START PROVIDED RECORDS

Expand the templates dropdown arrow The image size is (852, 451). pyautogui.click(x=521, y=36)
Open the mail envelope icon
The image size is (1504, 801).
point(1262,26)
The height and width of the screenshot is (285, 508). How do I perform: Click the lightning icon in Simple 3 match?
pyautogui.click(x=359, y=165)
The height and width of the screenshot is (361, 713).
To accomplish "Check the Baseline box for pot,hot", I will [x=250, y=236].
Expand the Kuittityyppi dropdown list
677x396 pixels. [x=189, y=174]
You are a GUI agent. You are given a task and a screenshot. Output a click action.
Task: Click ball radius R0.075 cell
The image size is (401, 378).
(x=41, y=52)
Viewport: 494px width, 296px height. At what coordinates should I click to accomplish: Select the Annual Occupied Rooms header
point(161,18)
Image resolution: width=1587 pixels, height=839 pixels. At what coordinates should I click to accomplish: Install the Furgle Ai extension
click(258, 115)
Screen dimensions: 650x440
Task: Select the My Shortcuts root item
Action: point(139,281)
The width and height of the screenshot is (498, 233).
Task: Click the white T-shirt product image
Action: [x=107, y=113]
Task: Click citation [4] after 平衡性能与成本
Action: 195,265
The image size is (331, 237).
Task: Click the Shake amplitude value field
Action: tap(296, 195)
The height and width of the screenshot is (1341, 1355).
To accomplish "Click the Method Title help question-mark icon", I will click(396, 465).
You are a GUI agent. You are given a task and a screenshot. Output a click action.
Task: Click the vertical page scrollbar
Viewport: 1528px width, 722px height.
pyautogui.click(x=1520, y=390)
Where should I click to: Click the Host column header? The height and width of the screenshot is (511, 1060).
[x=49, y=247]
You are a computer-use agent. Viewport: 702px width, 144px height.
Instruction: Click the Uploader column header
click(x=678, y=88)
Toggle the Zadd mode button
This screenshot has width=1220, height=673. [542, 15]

END PROVIDED RECORDS

| TASK REQUIREMENTS |
The lines in the records above that include the word "will" must be copied out.

| TASK RESULT |
To accomplish "Check the Baseline box for pot,hot", I will [x=250, y=236].
To accomplish "Click the Method Title help question-mark icon", I will click(396, 465).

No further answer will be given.